[Start of Attachment]
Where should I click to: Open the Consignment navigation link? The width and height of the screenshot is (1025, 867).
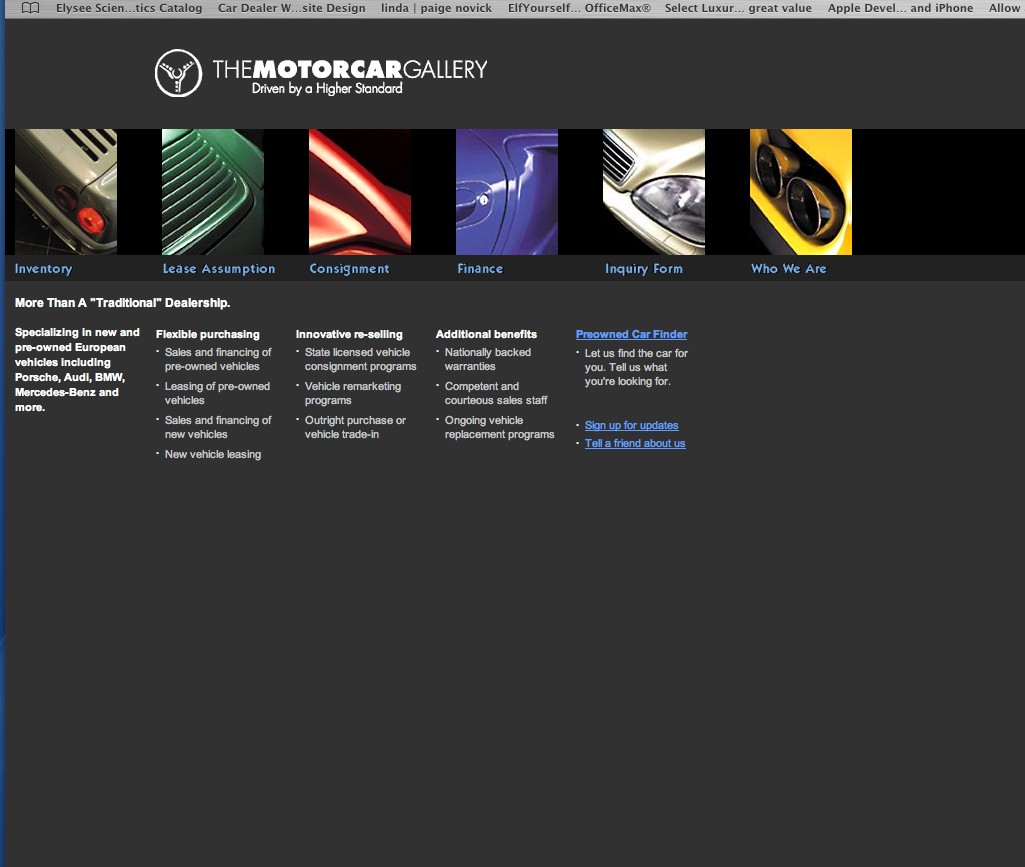pos(349,269)
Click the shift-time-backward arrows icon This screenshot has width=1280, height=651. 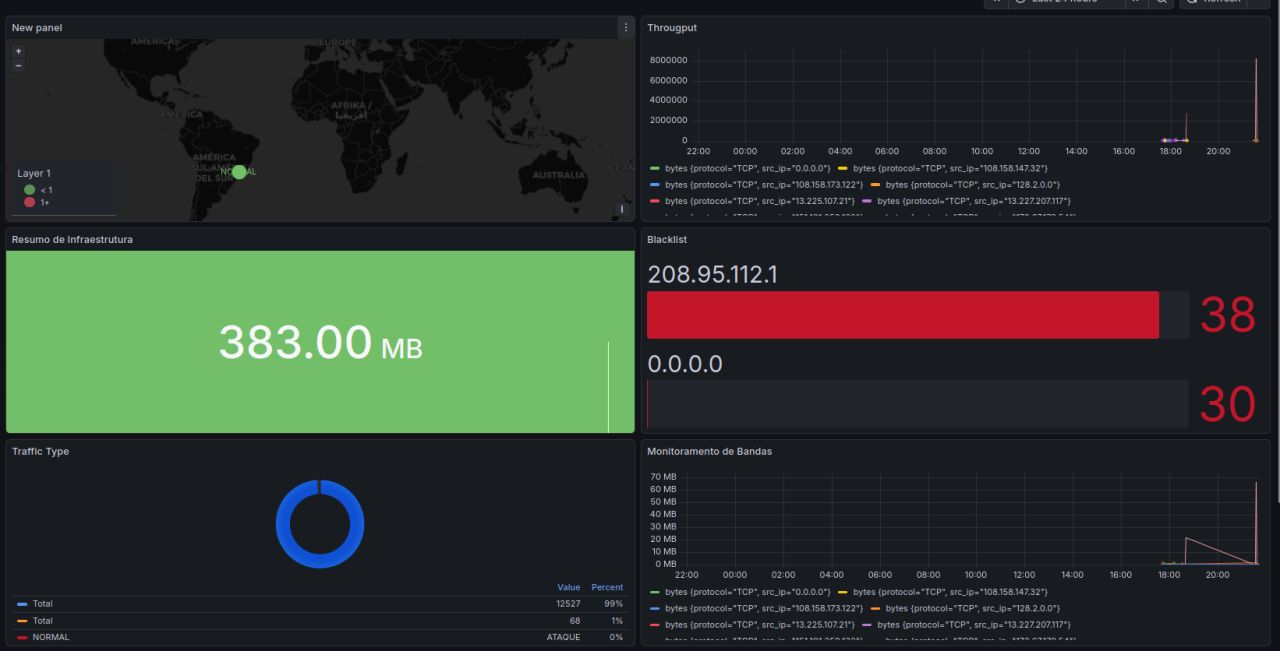tap(996, 2)
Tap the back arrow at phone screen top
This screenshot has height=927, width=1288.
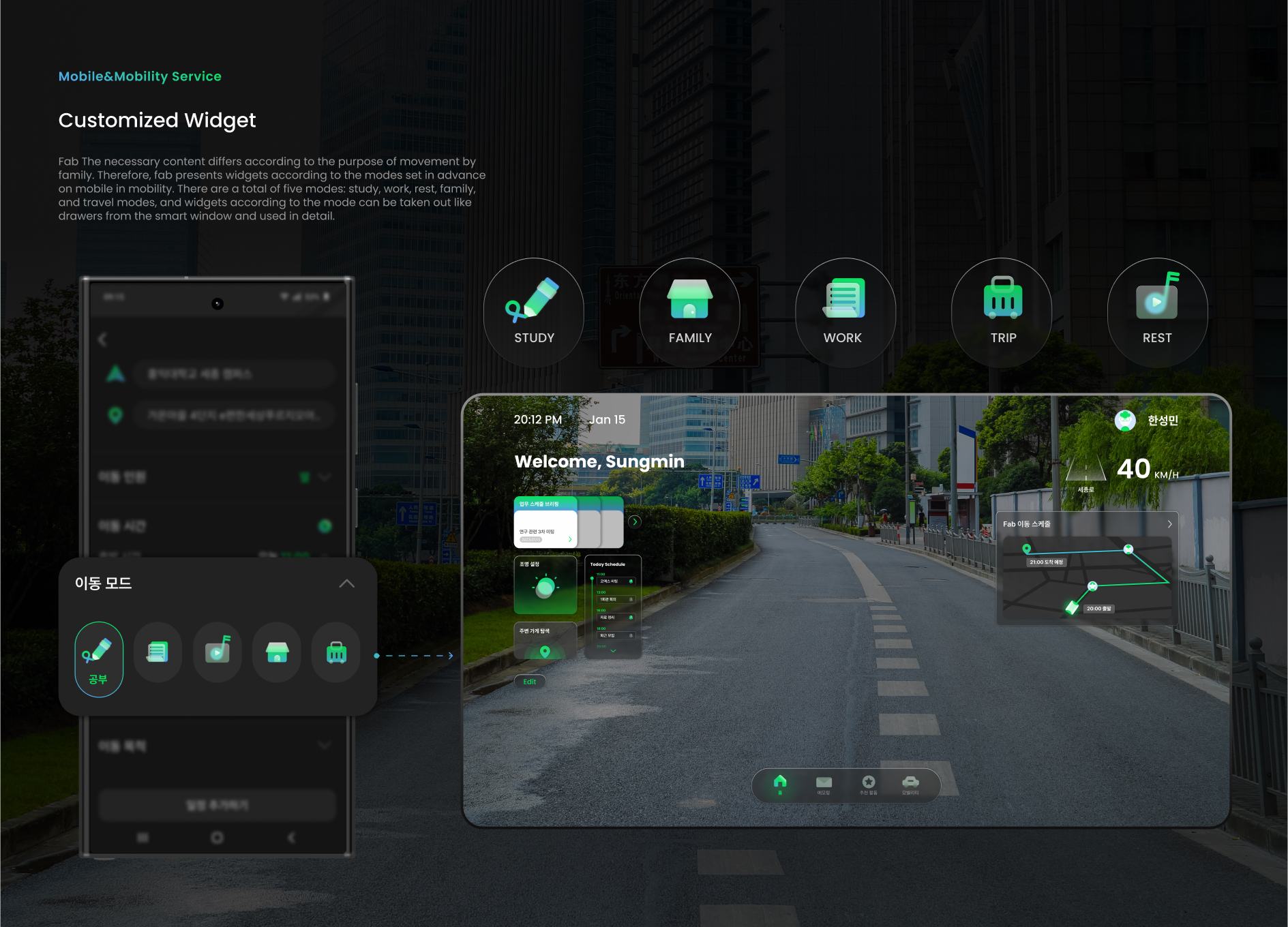[103, 339]
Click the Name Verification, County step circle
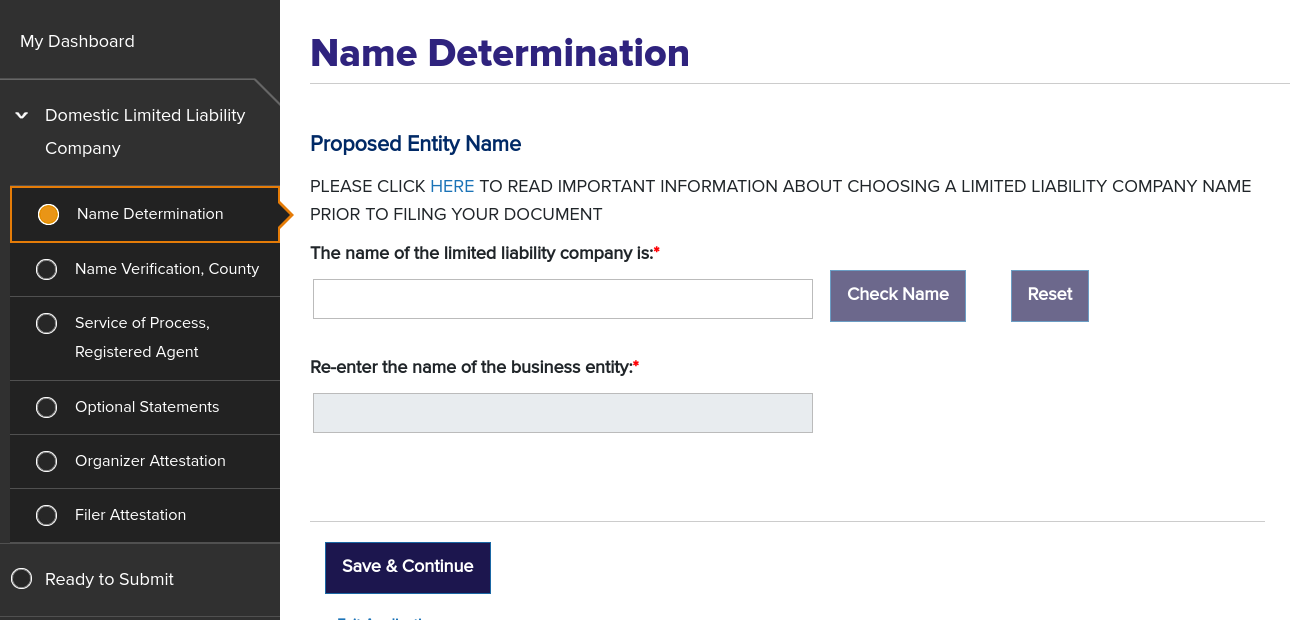Image resolution: width=1290 pixels, height=620 pixels. pyautogui.click(x=46, y=268)
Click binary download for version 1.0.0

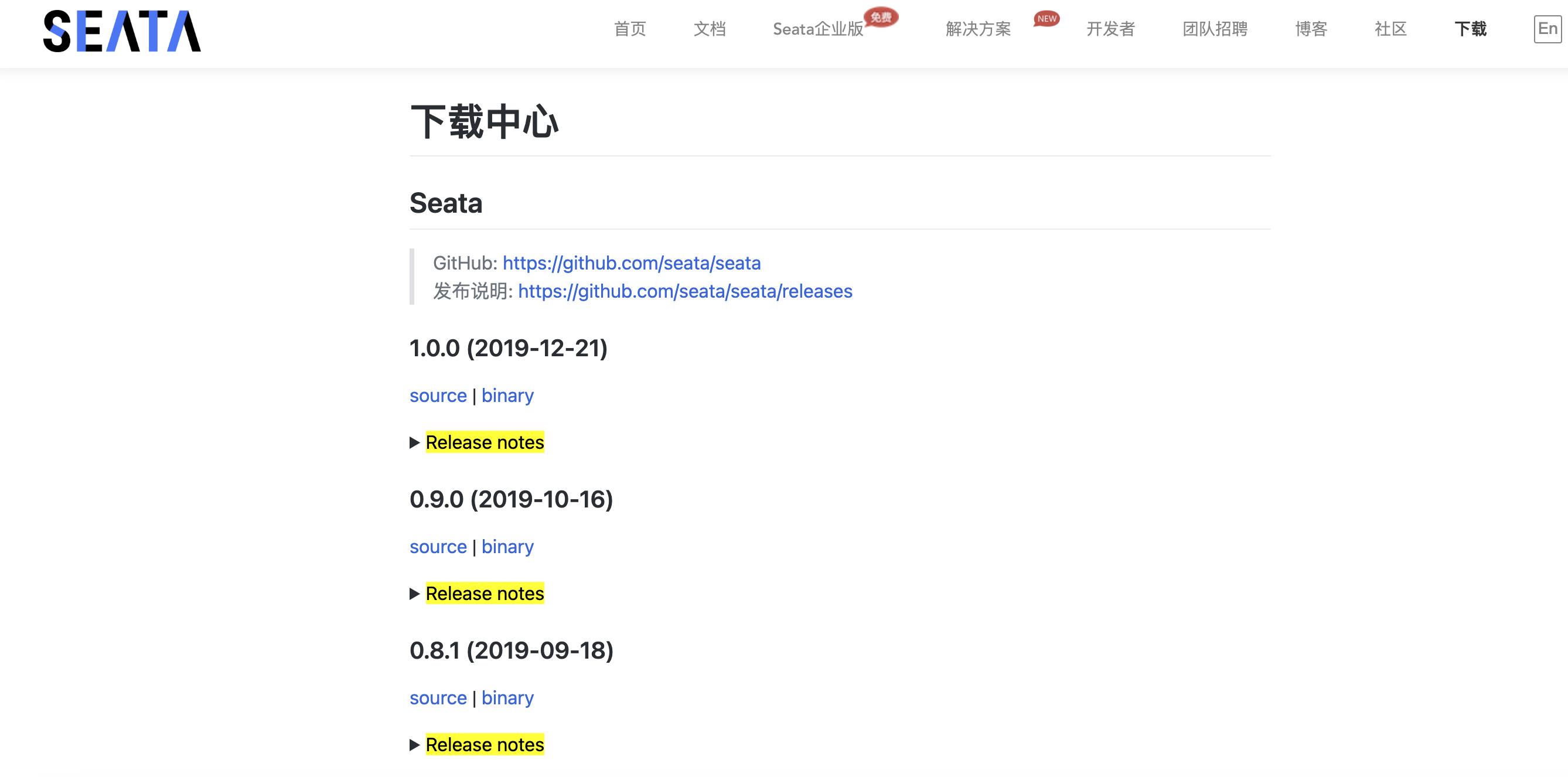[x=508, y=395]
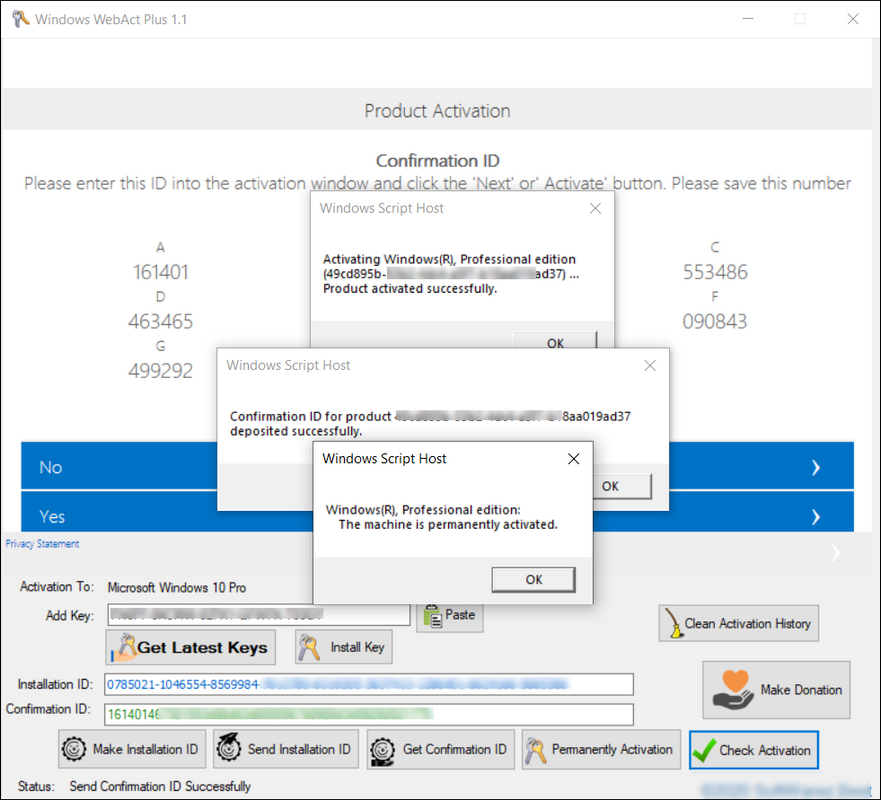Click the Make Donation heart button
This screenshot has width=881, height=800.
[776, 689]
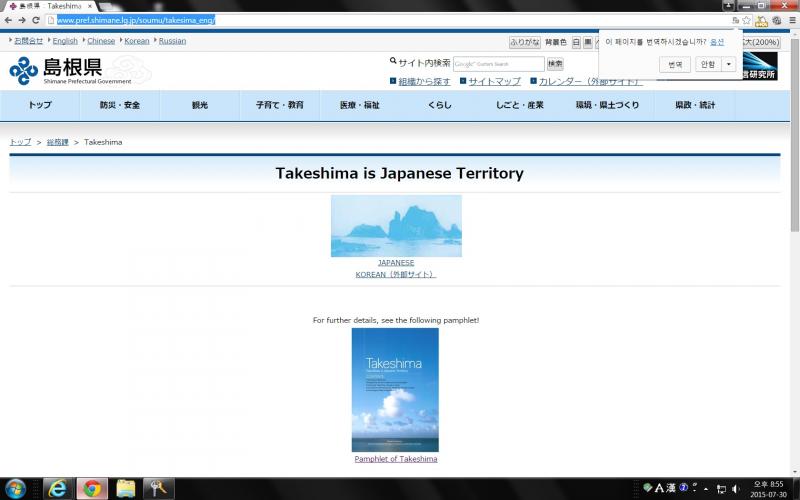The width and height of the screenshot is (800, 500).
Task: Click the site search input field
Action: point(498,64)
[End of Attachment]
## Task statement
Restate exactly the lines that start at the "Tap the back arrow at phone screen top" line and end with the last line of the material above, leaving out the pictures.

## The completed task
Tap the back arrow at phone screen top
This screenshot has height=927, width=1288.
[103, 339]
Click the Name Verification, County step circle
Image resolution: width=1290 pixels, height=620 pixels. pyautogui.click(x=46, y=268)
Click binary download for version 1.0.0

[x=508, y=395]
Click the Make Donation heart button
This screenshot has width=881, height=800.
[776, 689]
The width and height of the screenshot is (800, 500).
Task: Click the site search input field
Action: point(498,64)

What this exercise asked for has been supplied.